(Stored records)
++++++

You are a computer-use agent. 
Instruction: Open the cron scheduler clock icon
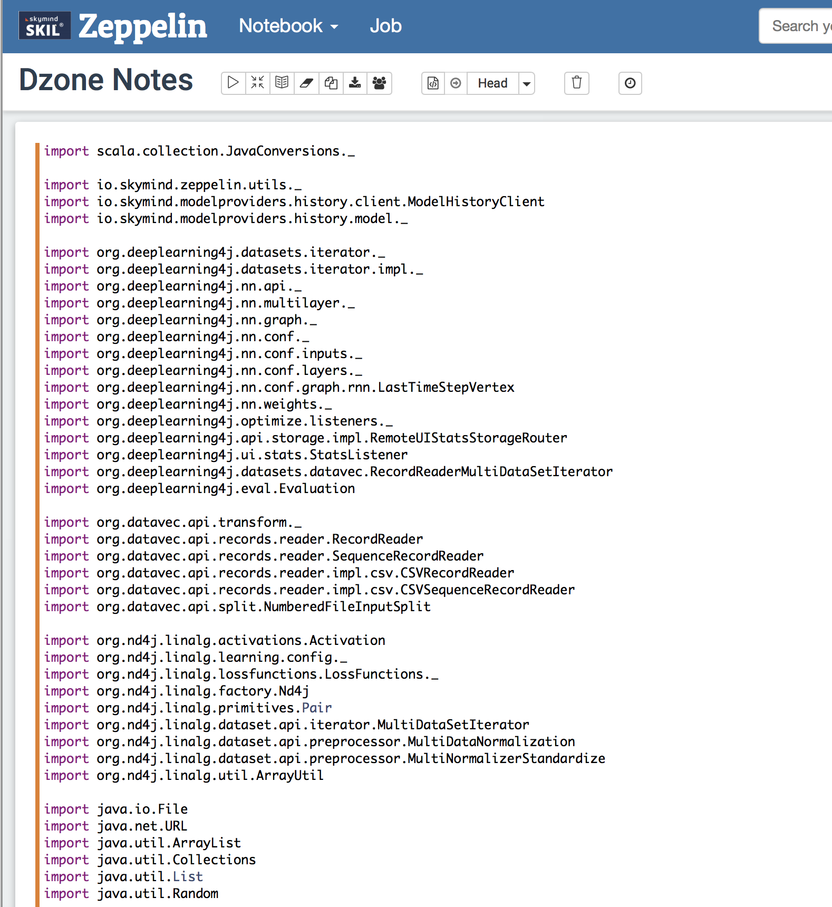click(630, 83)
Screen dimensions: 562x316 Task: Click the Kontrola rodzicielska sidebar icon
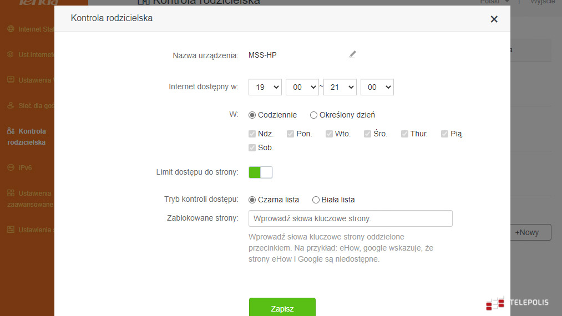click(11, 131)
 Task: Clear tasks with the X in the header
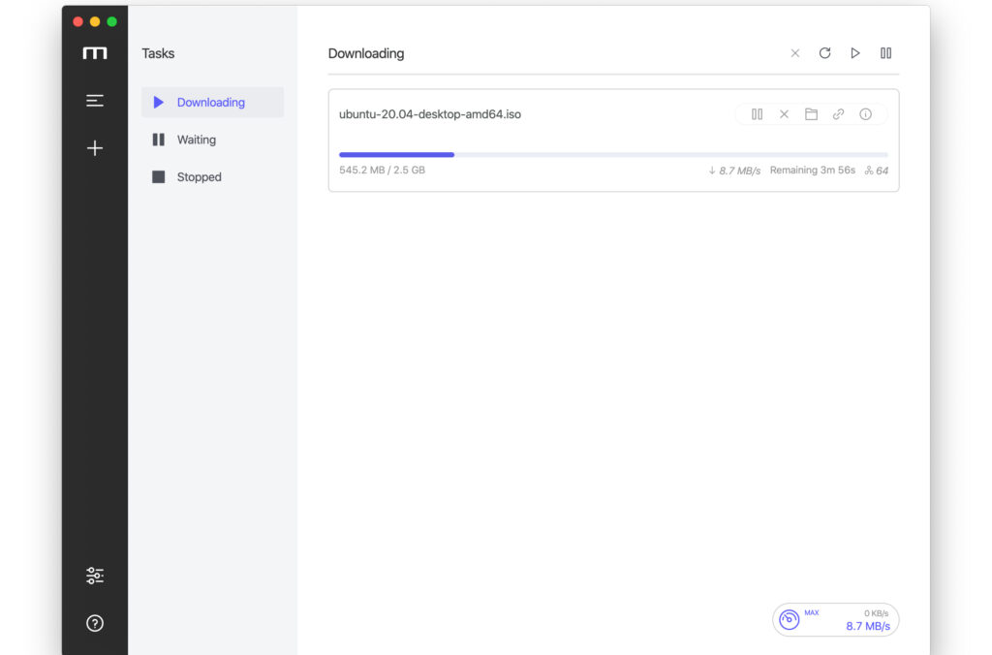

++++++

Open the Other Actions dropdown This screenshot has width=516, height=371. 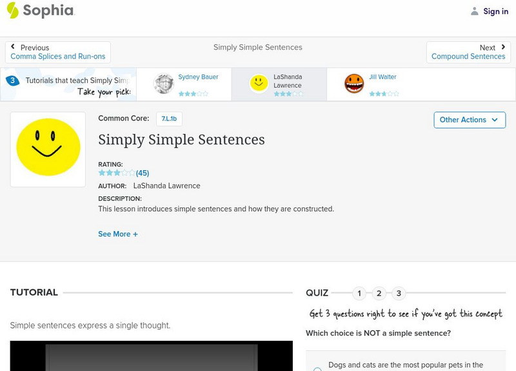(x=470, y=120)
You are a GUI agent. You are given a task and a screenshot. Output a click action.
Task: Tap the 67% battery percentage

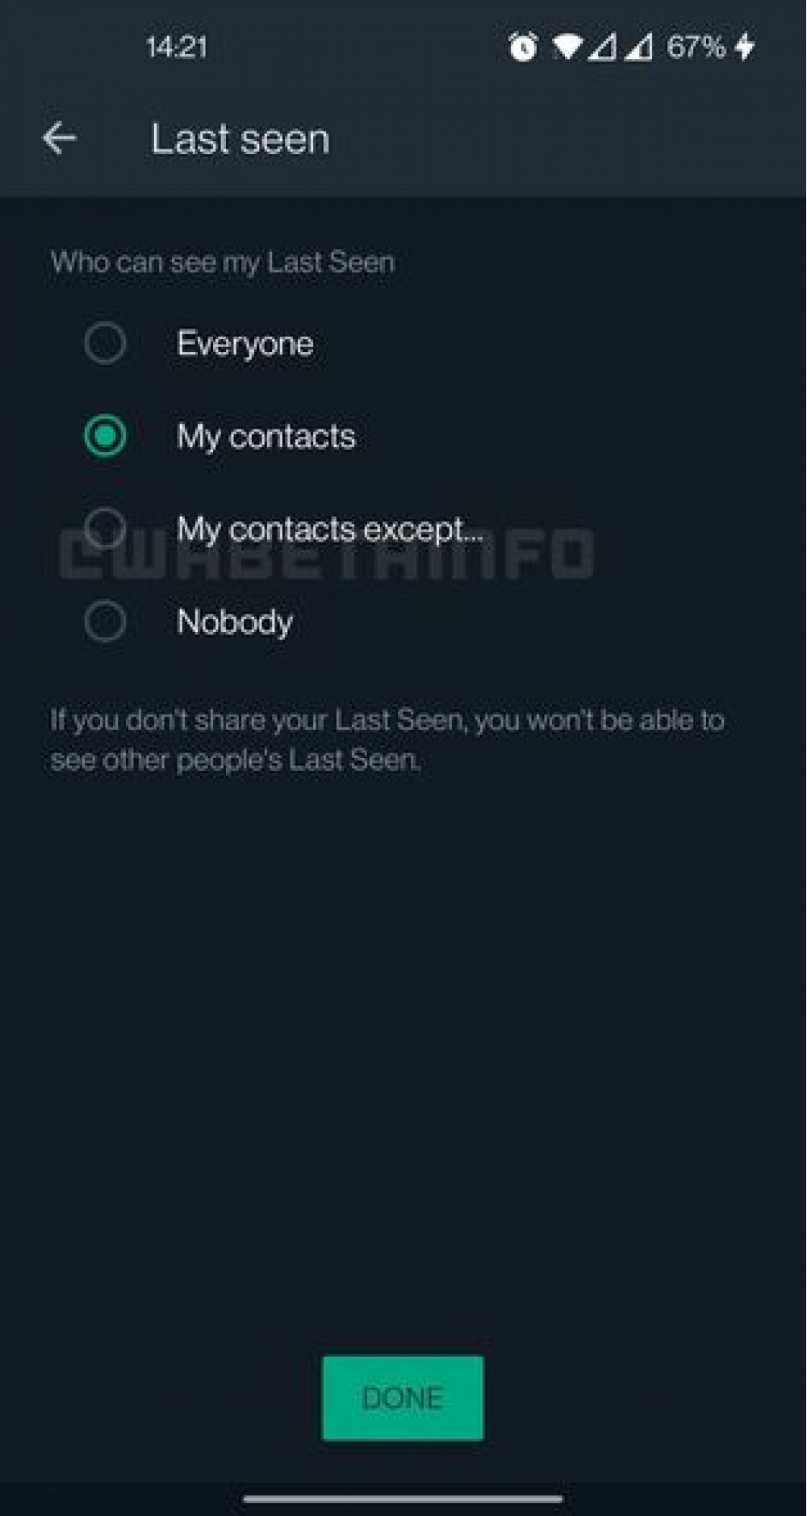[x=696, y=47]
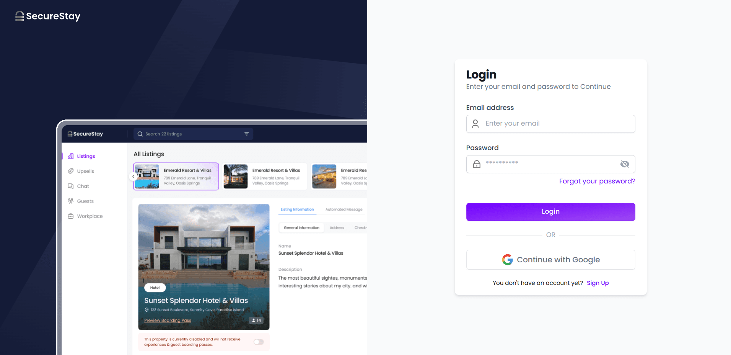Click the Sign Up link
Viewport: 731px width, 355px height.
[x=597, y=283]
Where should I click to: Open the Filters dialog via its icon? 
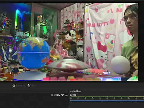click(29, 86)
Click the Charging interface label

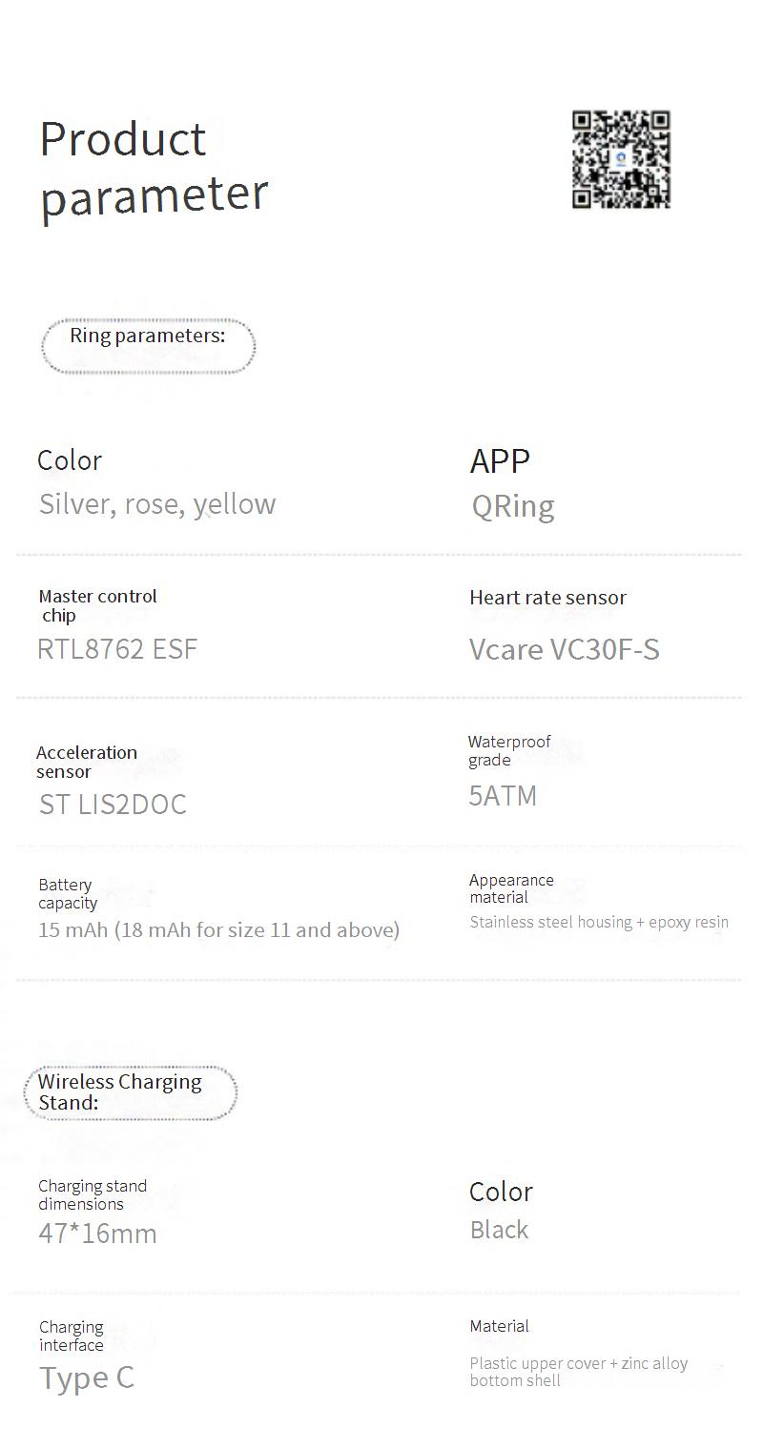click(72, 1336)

++++++

Scan the lines above for "agent" and state how many match, nothing more.

> EXERCISE RESULT
2